Extracted data entries
—————
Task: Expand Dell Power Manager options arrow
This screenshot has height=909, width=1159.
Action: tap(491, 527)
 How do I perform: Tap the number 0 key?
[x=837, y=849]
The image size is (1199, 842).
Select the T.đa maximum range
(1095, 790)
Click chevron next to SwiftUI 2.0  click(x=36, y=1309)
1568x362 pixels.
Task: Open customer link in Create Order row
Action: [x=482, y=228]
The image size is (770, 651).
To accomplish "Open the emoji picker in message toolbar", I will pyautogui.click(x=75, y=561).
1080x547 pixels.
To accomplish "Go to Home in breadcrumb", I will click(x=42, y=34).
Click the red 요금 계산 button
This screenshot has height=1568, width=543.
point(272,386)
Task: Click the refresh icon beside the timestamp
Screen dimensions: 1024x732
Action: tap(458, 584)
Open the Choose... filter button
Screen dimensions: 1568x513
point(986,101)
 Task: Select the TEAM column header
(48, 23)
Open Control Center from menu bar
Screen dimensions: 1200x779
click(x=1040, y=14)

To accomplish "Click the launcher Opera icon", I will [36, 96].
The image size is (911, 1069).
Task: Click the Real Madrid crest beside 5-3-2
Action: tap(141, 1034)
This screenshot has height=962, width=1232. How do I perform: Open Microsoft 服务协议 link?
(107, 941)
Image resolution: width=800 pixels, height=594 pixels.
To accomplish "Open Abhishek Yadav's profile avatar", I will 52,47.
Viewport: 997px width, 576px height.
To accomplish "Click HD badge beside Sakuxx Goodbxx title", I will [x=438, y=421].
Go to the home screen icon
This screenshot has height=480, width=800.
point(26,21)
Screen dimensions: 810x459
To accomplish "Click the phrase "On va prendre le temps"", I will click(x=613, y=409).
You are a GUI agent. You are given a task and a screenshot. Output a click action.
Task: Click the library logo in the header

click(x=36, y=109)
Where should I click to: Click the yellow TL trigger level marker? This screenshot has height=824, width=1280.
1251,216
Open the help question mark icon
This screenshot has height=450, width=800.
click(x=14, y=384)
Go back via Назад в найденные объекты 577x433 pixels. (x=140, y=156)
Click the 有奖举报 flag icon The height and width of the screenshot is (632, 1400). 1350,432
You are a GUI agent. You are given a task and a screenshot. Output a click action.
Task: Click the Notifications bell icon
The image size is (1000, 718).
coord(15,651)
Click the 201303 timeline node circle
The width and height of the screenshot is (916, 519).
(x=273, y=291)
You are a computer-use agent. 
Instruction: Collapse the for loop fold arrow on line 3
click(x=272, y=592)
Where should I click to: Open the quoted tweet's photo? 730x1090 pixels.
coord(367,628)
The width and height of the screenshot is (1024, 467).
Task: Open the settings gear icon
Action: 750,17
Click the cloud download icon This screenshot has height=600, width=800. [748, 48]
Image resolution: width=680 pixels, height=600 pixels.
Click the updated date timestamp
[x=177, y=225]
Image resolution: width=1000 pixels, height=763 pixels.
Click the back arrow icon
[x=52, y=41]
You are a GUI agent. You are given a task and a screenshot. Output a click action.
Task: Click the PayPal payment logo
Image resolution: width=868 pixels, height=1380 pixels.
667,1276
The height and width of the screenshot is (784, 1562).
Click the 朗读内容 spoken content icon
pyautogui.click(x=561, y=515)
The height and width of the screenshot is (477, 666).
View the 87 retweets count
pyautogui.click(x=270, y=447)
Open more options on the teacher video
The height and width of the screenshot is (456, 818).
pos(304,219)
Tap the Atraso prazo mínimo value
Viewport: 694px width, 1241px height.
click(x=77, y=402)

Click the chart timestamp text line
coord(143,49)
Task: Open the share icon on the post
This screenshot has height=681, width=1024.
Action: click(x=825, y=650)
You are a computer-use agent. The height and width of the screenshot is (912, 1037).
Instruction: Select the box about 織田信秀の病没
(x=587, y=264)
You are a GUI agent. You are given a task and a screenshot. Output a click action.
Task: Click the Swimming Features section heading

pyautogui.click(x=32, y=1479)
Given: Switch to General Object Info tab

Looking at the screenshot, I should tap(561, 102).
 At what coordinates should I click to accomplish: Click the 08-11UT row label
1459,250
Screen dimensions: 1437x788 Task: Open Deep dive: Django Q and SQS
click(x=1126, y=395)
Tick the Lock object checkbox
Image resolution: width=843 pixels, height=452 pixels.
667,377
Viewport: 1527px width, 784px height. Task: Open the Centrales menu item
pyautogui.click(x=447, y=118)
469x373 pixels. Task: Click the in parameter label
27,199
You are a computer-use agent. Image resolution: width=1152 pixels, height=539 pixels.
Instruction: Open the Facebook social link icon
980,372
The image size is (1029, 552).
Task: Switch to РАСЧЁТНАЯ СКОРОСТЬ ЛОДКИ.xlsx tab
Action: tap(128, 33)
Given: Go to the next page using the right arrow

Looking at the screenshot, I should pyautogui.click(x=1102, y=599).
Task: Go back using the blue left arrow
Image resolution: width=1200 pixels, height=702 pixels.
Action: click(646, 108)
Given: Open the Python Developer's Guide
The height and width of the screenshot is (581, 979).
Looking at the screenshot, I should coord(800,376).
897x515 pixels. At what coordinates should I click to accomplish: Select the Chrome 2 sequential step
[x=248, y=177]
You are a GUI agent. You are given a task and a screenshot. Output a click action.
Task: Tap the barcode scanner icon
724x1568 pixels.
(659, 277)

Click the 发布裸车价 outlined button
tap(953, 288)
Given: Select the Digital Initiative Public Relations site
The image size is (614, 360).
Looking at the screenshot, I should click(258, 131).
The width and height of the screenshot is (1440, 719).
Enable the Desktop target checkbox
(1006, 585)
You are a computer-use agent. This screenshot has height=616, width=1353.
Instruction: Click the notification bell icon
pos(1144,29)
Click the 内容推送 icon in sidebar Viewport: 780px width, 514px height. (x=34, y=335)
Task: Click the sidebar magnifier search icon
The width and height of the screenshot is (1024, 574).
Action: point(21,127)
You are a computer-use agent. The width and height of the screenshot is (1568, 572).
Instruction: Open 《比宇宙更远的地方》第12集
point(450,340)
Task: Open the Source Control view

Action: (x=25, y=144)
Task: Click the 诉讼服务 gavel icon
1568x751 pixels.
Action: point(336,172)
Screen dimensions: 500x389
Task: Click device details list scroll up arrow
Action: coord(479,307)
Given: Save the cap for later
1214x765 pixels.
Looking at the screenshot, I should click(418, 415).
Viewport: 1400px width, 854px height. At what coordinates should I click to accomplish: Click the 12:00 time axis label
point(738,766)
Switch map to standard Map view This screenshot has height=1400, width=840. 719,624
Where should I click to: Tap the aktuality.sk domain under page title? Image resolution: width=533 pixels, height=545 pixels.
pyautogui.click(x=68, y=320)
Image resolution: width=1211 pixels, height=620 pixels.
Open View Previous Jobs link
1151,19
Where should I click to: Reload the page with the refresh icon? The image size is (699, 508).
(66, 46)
—————
Assignment: Set down all the entries again, word for word.

Response below:
Task: Expand Dell Power Manager options arrow
This screenshot has height=909, width=1159.
Action: tap(491, 527)
 How do I perform: Tap the number 0 key?
[x=837, y=849]
The image size is (1199, 842).
Select the T.đa maximum range
(1095, 790)
Click chevron next to SwiftUI 2.0  click(x=36, y=1309)
1568x362 pixels.
Task: Open customer link in Create Order row
Action: [x=482, y=228]
The image size is (770, 651).
To accomplish "Open the emoji picker in message toolbar", I will pyautogui.click(x=75, y=561).
1080x547 pixels.
To accomplish "Go to Home in breadcrumb", I will click(x=42, y=34).
Click the red 요금 계산 button
This screenshot has height=1568, width=543.
point(272,386)
Task: Click the refresh icon beside the timestamp
Screen dimensions: 1024x732
Action: tap(458, 584)
Open the Choose... filter button
Screen dimensions: 1568x513
point(986,101)
 Task: Select the TEAM column header
(48, 23)
Open Control Center from menu bar
Screen dimensions: 1200x779
click(x=1040, y=14)

To accomplish "Click the launcher Opera icon", I will [36, 96].
The image size is (911, 1069).
Task: Click the Real Madrid crest beside 5-3-2
Action: tap(141, 1034)
This screenshot has height=962, width=1232. How do I perform: Open Microsoft 服务协议 link?
(107, 941)
Image resolution: width=800 pixels, height=594 pixels.
To accomplish "Open Abhishek Yadav's profile avatar", I will 52,47.
Viewport: 997px width, 576px height.
To accomplish "Click HD badge beside Sakuxx Goodbxx title", I will [x=438, y=421].
Go to the home screen icon
This screenshot has height=480, width=800.
point(26,21)
Screen dimensions: 810x459
To accomplish "Click the phrase "On va prendre le temps"", I will click(x=613, y=409).
You are a GUI agent. You are given a task and a screenshot. Output a click action.
Task: Click the library logo in the header

click(x=36, y=109)
Where should I click to: Click the yellow TL trigger level marker? This screenshot has height=824, width=1280.
1251,216
Open the help question mark icon
This screenshot has height=450, width=800.
click(x=14, y=384)
Go back via Назад в найденные объекты 577x433 pixels. (x=140, y=156)
Click the 有奖举报 flag icon The height and width of the screenshot is (632, 1400). 1350,432
You are a GUI agent. You are given a task and a screenshot. Output a click action.
Task: Click the Notifications bell icon
The image size is (1000, 718).
coord(15,651)
Click the 201303 timeline node circle
The width and height of the screenshot is (916, 519).
(x=273, y=291)
You are a computer-use agent. 
Instruction: Collapse the for loop fold arrow on line 3
click(x=272, y=592)
Where should I click to: Open the quoted tweet's photo? 730x1090 pixels.
coord(367,628)
The width and height of the screenshot is (1024, 467).
Task: Open the settings gear icon
Action: 750,17
Click the cloud download icon This screenshot has height=600, width=800. [748, 48]
Image resolution: width=680 pixels, height=600 pixels.
Click the updated date timestamp
[x=177, y=225]
Image resolution: width=1000 pixels, height=763 pixels.
Click the back arrow icon
[x=52, y=41]
You are a GUI agent. You are given a task and a screenshot. Output a click action.
Task: Click the PayPal payment logo
Image resolution: width=868 pixels, height=1380 pixels.
667,1276
The height and width of the screenshot is (784, 1562).
Click the 朗读内容 spoken content icon
pyautogui.click(x=561, y=515)
The height and width of the screenshot is (477, 666).
View the 87 retweets count
pyautogui.click(x=270, y=447)
Open more options on the teacher video
The height and width of the screenshot is (456, 818).
pos(304,219)
Tap the Atraso prazo mínimo value
Viewport: 694px width, 1241px height.
click(x=77, y=402)

Click the chart timestamp text line
coord(143,49)
Task: Open the share icon on the post
This screenshot has height=681, width=1024.
Action: click(x=825, y=650)
You are a computer-use agent. The height and width of the screenshot is (912, 1037).
Instruction: Select the box about 織田信秀の病没
(x=587, y=264)
You are a GUI agent. You are given a task and a screenshot. Output a click action.
Task: Click the Swimming Features section heading

pyautogui.click(x=32, y=1479)
Given: Switch to General Object Info tab

Looking at the screenshot, I should tap(561, 102).
 At what coordinates should I click to accomplish: Click the 08-11UT row label
1459,250
Screen dimensions: 1437x788 Task: Open Deep dive: Django Q and SQS
click(x=1126, y=395)
Tick the Lock object checkbox
Image resolution: width=843 pixels, height=452 pixels.
667,377
Viewport: 1527px width, 784px height. Task: Open the Centrales menu item
pyautogui.click(x=447, y=118)
469x373 pixels. Task: Click the in parameter label
27,199
You are a computer-use agent. Image resolution: width=1152 pixels, height=539 pixels.
Instruction: Open the Facebook social link icon
980,372
The image size is (1029, 552).
Task: Switch to РАСЧЁТНАЯ СКОРОСТЬ ЛОДКИ.xlsx tab
Action: tap(128, 33)
Given: Go to the next page using the right arrow

Looking at the screenshot, I should pyautogui.click(x=1102, y=599).
Task: Go back using the blue left arrow
Image resolution: width=1200 pixels, height=702 pixels.
Action: click(646, 108)
Given: Open the Python Developer's Guide
The height and width of the screenshot is (581, 979).
Looking at the screenshot, I should coord(800,376).
897x515 pixels. At what coordinates should I click to accomplish: Select the Chrome 2 sequential step
[x=248, y=177]
You are a GUI agent. You are given a task and a screenshot. Output a click action.
Task: Tap the barcode scanner icon
724x1568 pixels.
(659, 277)

Click the 发布裸车价 outlined button
tap(953, 288)
Given: Select the Digital Initiative Public Relations site
The image size is (614, 360).
Looking at the screenshot, I should click(258, 131).
The width and height of the screenshot is (1440, 719).
Enable the Desktop target checkbox
(1006, 585)
You are a computer-use agent. This screenshot has height=616, width=1353.
Instruction: Click the notification bell icon
pos(1144,29)
Click the 内容推送 icon in sidebar Viewport: 780px width, 514px height. (x=34, y=335)
Task: Click the sidebar magnifier search icon
The width and height of the screenshot is (1024, 574).
Action: point(21,127)
You are a computer-use agent. The width and height of the screenshot is (1568, 572).
Instruction: Open 《比宇宙更远的地方》第12集
point(450,340)
Task: Open the Source Control view

Action: (x=25, y=144)
Task: Click the 诉讼服务 gavel icon
1568x751 pixels.
Action: point(336,172)
Screen dimensions: 500x389
Task: Click device details list scroll up arrow
Action: coord(479,307)
Given: Save the cap for later
1214x765 pixels.
Looking at the screenshot, I should click(418, 415).
Viewport: 1400px width, 854px height. At what coordinates should I click to accomplish: Click the 12:00 time axis label
point(738,766)
Switch map to standard Map view This screenshot has height=1400, width=840. 719,624
Where should I click to: Tap the aktuality.sk domain under page title? Image resolution: width=533 pixels, height=545 pixels.
pyautogui.click(x=68, y=320)
Image resolution: width=1211 pixels, height=620 pixels.
Open View Previous Jobs link
1151,19
Where should I click to: Reload the page with the refresh icon? The image size is (699, 508).
(66, 46)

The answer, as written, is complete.